Sentadas insuspeitadamente à mesa do café da manhã, foi quando a jovem de poucos anos perguntou à senhora:

– Tu come tanajura?

A senhora, quase surpresa com a pergunta em sotaque e conteúdo antigo, que vinha dos confins de seus tempos e da terra onde nascera, respondeu, com um quase sorriso:

– Adoro... Quer dizer, adorava. Mas é que aqui não tem.

– Tem não, né?

– Não.

Um meio silêncio de identificação, de cumplicidade conterrânea, natural de... (do Estado e da cidade onde tinham nascido: a senhora, antigamente; a moça, havia pouco tempo e que vivia lá desde sempre).

– Vocês ainda pegam na rua, as tanajuras? – A senhora perguntou, já trazendo à memória a cena viva de quando, menina, saía às ruas de terra do bairro, com familiares e vizinhos, à cata de tanajuras.

– Na cidade, não pega não – A jovem respondeu, algo distante. – É mais no interior que o povo pega.

– No Alto do Moura?

– É.

Quando era, hein? Era quando? Depois das chuvas de junho, de julho? Ou era no verão? A senhora não se lembrava exatamente. Mas sabia que era sempre de tarde, fim do dia (ou era depois da chuva?) – disso tinha alguma lembrança, porque o céu era sempre nublado naquele período do ano... (refez na mente a imagem do céu escuro, de quase noite). Estaria certa? E havia um cheiro de chuva? Como se tivesse chovido pouco antes.
Ou havia sol?

Reconstruiu-se na memória da velha senhora o alarido de crianças e adultos, a gritaria, a correria alegre de gente abatendo com redes finas e pedaços de pano as tanajuras que esvoaçavam baixo, voando e revoando em nuvens, enxames pretos, cheias de asas, sobre as cabeças das pessoas. O chão chegava a pretejar, forrado das formigas abatidas e ainda se remexendo em agonia.

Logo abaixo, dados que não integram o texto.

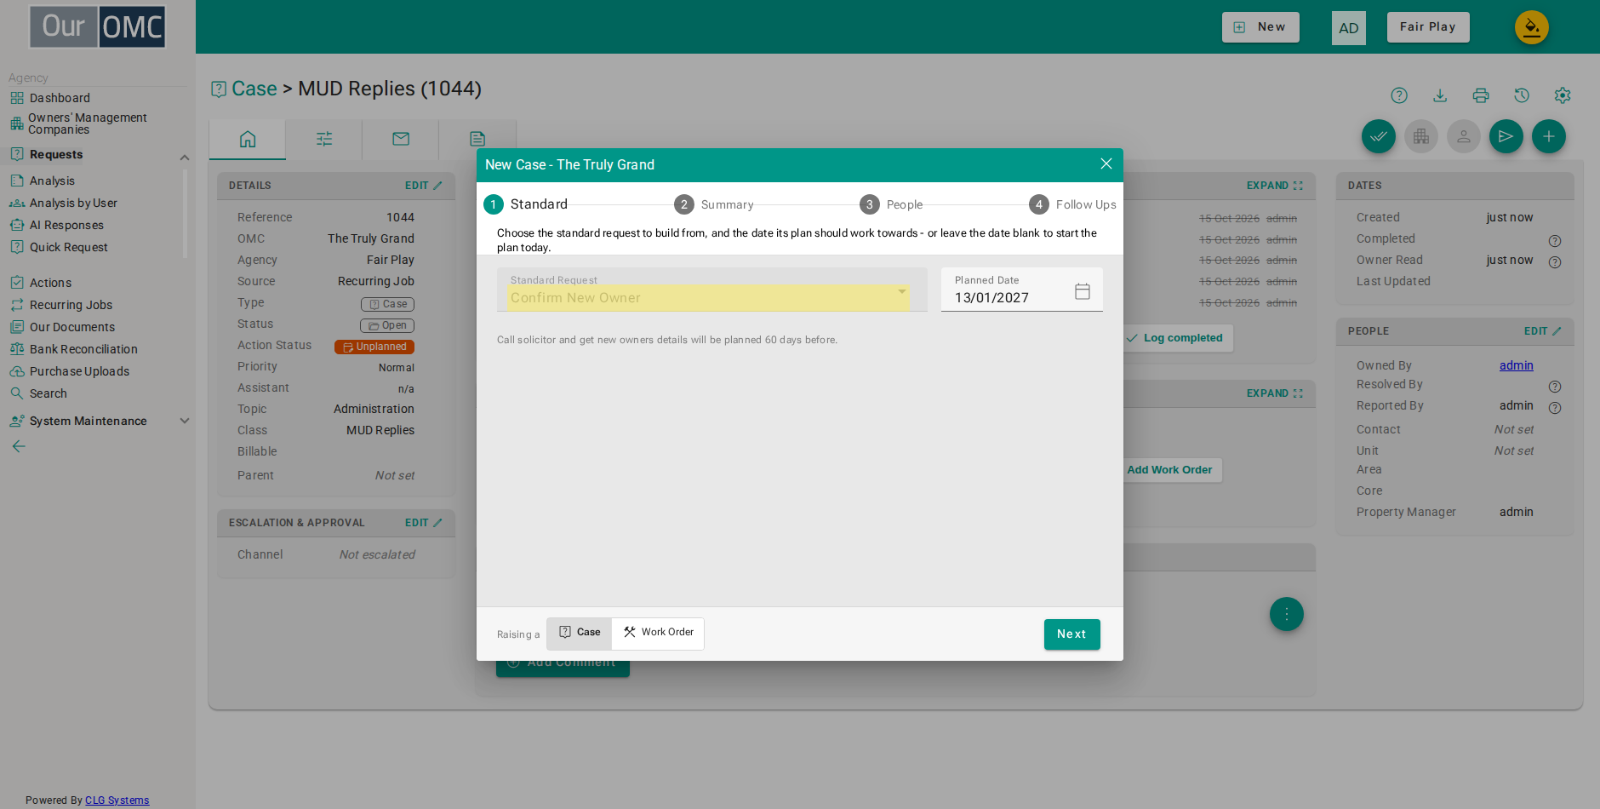Viewport: 1600px width, 809px height.
Task: Open the CLG Systems link
Action: [x=117, y=800]
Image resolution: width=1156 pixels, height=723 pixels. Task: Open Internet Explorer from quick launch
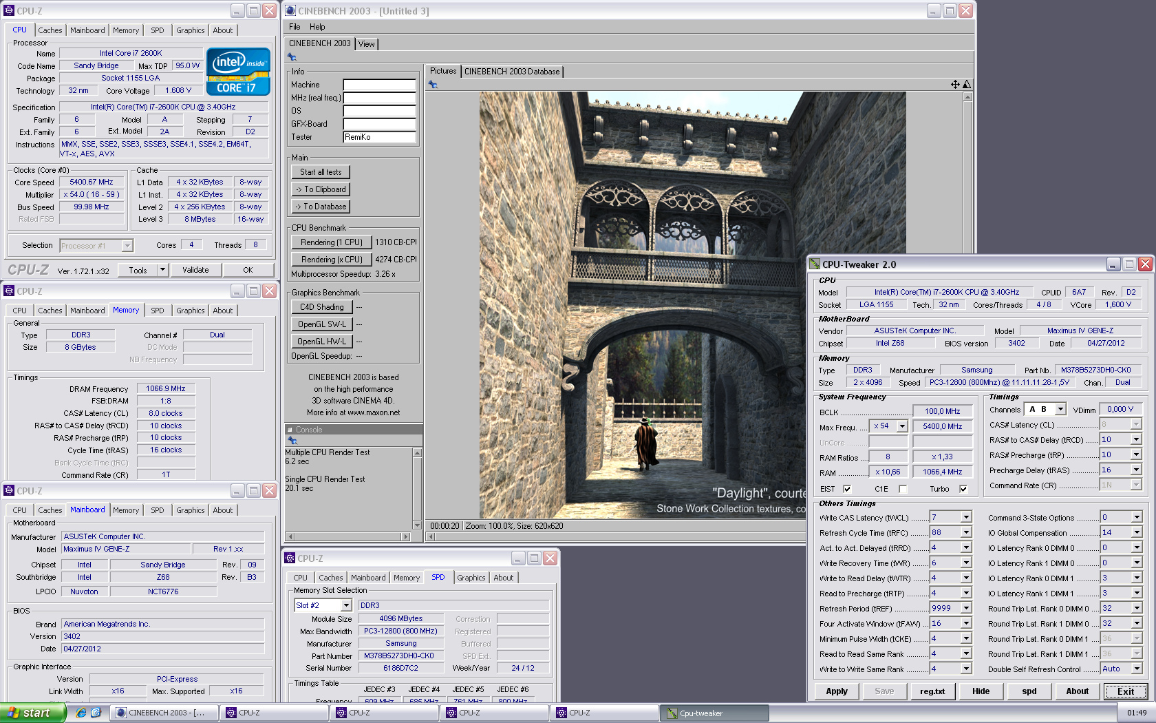coord(81,713)
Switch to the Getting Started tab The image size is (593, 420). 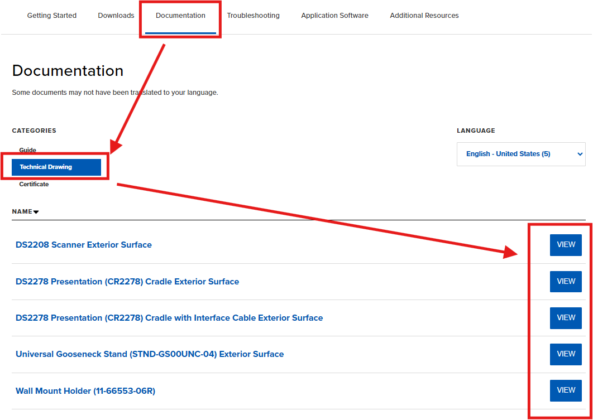pyautogui.click(x=51, y=16)
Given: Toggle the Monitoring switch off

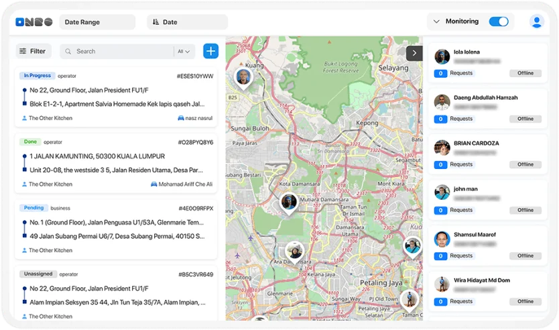Looking at the screenshot, I should pyautogui.click(x=498, y=21).
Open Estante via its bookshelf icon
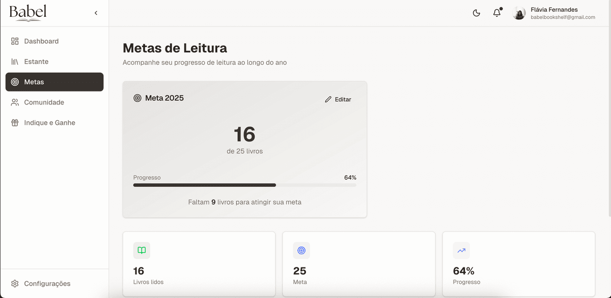The width and height of the screenshot is (611, 298). (x=15, y=62)
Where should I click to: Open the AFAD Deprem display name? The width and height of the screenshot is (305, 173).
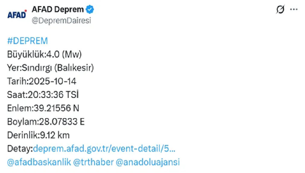pos(57,10)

O segundo passo era recolher os insetos tombados, tampá-los dentro de vasilhas e sacos e levar para casa. Por vezes as formigas serviam para aplacar a fome em dias de comida minguada – retirados os ferrões e as asas, torradas na frigideira e passadas na manteiga e na farinha de mandioca, tinham um gosto bom e peculiar.

Ah, aquilo era quase uma alegria... (a senhora quase suspirou, e teve vontade de contar à moça, mas, envergonhada da nostalgia, calou-se). Continuou na rememoração solitária, longínqua, um tanto vexatória diante da atualidade da juventude à mesa.

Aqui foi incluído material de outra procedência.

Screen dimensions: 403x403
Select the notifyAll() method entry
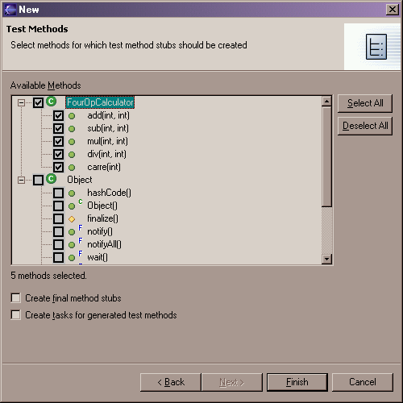click(x=104, y=244)
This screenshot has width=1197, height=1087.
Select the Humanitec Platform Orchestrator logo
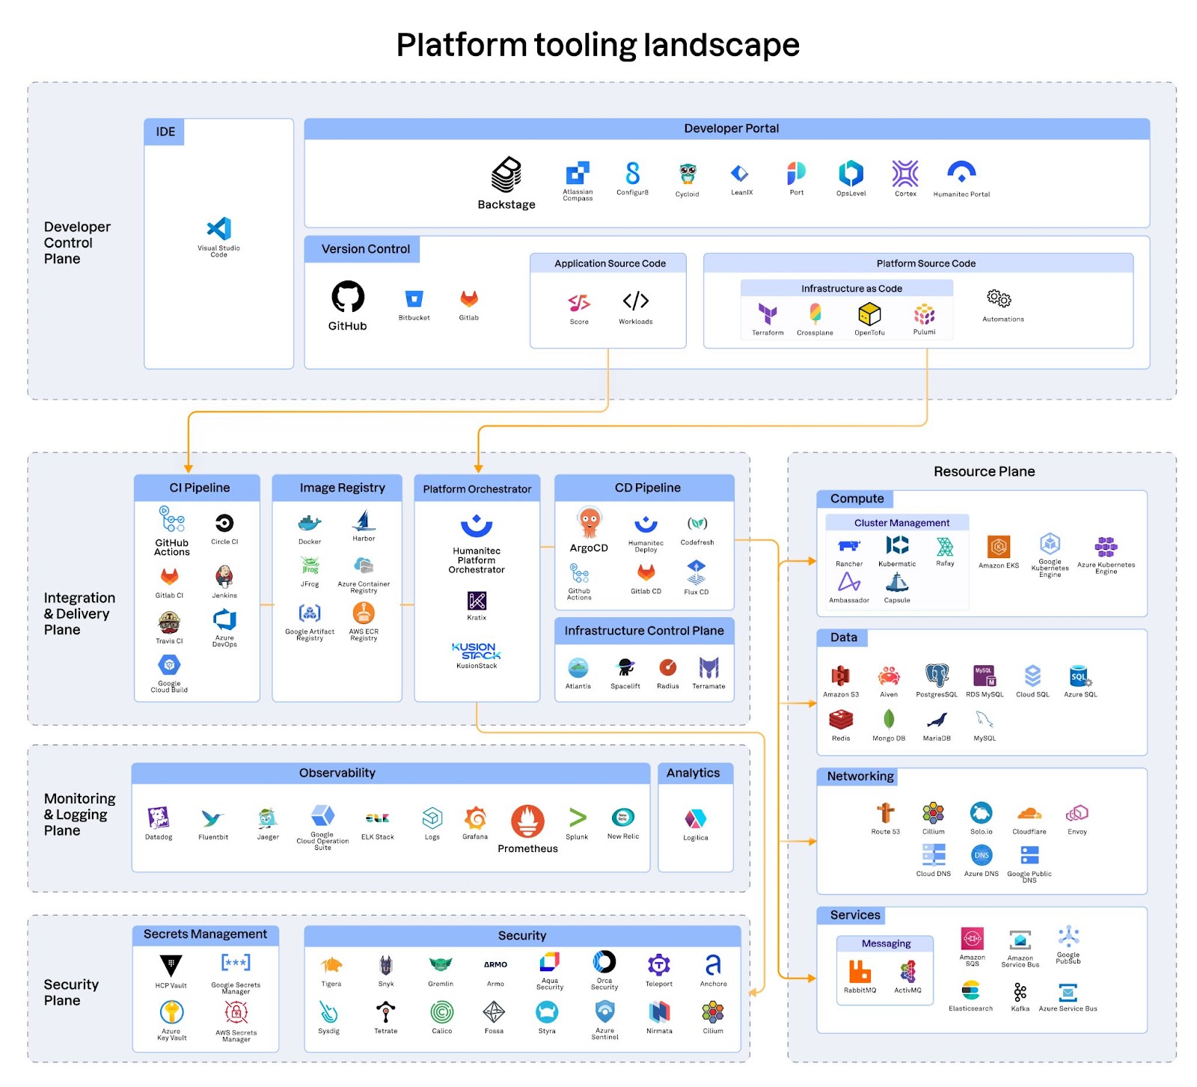477,526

Agora seu esforço era para se lembrar do gosto exato das tanajuras torradas. Gosto de quê, hein? Onde, afinal, em que esconderijo das papilas gustativas ficavam guardadas as memórias dos sabores? Em que sensibilidade do cérebro da pessoa? Quantos anos fazia que não sentia aquele prazer de mastigar uma tanajura crocante?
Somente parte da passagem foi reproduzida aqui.